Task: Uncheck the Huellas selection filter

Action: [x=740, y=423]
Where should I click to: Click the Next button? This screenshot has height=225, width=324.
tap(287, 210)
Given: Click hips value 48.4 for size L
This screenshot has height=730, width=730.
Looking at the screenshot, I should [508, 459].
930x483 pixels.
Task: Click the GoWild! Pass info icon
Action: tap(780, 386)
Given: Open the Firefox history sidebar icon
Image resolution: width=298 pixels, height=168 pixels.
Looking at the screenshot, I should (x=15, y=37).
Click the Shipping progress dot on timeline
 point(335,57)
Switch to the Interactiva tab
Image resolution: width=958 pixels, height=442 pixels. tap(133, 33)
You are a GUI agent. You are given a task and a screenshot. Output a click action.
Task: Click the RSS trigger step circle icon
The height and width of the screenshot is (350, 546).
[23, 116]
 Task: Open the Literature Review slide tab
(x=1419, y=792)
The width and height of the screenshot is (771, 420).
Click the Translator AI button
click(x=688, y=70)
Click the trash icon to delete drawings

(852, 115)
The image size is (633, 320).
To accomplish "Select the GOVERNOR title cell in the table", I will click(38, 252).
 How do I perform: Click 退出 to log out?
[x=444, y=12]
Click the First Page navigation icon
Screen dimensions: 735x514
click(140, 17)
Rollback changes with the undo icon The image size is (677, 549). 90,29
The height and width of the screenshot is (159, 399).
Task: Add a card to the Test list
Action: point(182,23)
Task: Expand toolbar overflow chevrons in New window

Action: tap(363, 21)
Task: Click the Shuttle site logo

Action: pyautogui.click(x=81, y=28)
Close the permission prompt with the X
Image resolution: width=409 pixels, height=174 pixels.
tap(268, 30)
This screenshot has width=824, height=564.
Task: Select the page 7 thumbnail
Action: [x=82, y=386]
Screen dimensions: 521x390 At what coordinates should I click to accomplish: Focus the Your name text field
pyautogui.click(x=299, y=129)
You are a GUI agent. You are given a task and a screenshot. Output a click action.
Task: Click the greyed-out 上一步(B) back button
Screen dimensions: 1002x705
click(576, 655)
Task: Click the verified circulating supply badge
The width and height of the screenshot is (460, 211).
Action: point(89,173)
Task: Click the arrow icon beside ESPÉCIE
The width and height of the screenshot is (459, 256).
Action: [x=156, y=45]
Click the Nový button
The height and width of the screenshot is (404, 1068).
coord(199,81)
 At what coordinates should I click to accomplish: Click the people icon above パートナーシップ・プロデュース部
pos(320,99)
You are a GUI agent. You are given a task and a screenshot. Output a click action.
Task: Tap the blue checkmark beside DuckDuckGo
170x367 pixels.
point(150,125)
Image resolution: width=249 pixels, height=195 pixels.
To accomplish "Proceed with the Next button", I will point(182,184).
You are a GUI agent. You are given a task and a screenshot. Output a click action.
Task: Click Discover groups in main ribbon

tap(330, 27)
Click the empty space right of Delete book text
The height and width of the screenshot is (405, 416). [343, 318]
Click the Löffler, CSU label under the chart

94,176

---

▶ _What you need to do_: An exact copy of all the entries is the required answer.

▶ _Result for this task_:
Task: Uncheck the Huellas selection filter

Action: [x=740, y=423]
Where should I click to: Click the Next button? This screenshot has height=225, width=324.
tap(287, 210)
Given: Click hips value 48.4 for size L
This screenshot has height=730, width=730.
Looking at the screenshot, I should [508, 459].
930x483 pixels.
Task: Click the GoWild! Pass info icon
Action: tap(780, 386)
Given: Open the Firefox history sidebar icon
Image resolution: width=298 pixels, height=168 pixels.
Looking at the screenshot, I should (x=15, y=37).
Click the Shipping progress dot on timeline
 point(335,57)
Switch to the Interactiva tab
Image resolution: width=958 pixels, height=442 pixels. tap(133, 33)
You are a GUI agent. You are given a task and a screenshot. Output a click action.
Task: Click the RSS trigger step circle icon
The height and width of the screenshot is (350, 546).
[23, 116]
 Task: Open the Literature Review slide tab
(x=1419, y=792)
The width and height of the screenshot is (771, 420).
Click the Translator AI button
click(x=688, y=70)
Click the trash icon to delete drawings

(852, 115)
The image size is (633, 320).
To accomplish "Select the GOVERNOR title cell in the table", I will click(38, 252).
 How do I perform: Click 退出 to log out?
[x=444, y=12]
Click the First Page navigation icon
Screen dimensions: 735x514
click(140, 17)
Rollback changes with the undo icon The image size is (677, 549). 90,29
The height and width of the screenshot is (159, 399).
Task: Add a card to the Test list
Action: point(182,23)
Task: Expand toolbar overflow chevrons in New window

Action: tap(363, 21)
Task: Click the Shuttle site logo

Action: pyautogui.click(x=81, y=28)
Close the permission prompt with the X
Image resolution: width=409 pixels, height=174 pixels.
tap(268, 30)
This screenshot has width=824, height=564.
Task: Select the page 7 thumbnail
Action: [x=82, y=386]
Screen dimensions: 521x390 At what coordinates should I click to accomplish: Focus the Your name text field
pyautogui.click(x=299, y=129)
You are a GUI agent. You are given a task and a screenshot. Output a click action.
Task: Click the greyed-out 上一步(B) back button
Screen dimensions: 1002x705
click(576, 655)
Task: Click the verified circulating supply badge
The width and height of the screenshot is (460, 211).
Action: point(89,173)
Task: Click the arrow icon beside ESPÉCIE
The width and height of the screenshot is (459, 256).
Action: [x=156, y=45]
Click the Nový button
The height and width of the screenshot is (404, 1068).
coord(199,81)
 At what coordinates should I click to accomplish: Click the people icon above パートナーシップ・プロデュース部
pos(320,99)
You are a GUI agent. You are given a task and a screenshot. Output a click action.
Task: Tap the blue checkmark beside DuckDuckGo
170x367 pixels.
point(150,125)
Image resolution: width=249 pixels, height=195 pixels.
To accomplish "Proceed with the Next button", I will point(182,184).
You are a GUI agent. You are given a task and a screenshot. Output a click action.
Task: Click Discover groups in main ribbon

tap(330, 27)
Click the empty space right of Delete book text
The height and width of the screenshot is (405, 416). [343, 318]
Click the Löffler, CSU label under the chart

94,176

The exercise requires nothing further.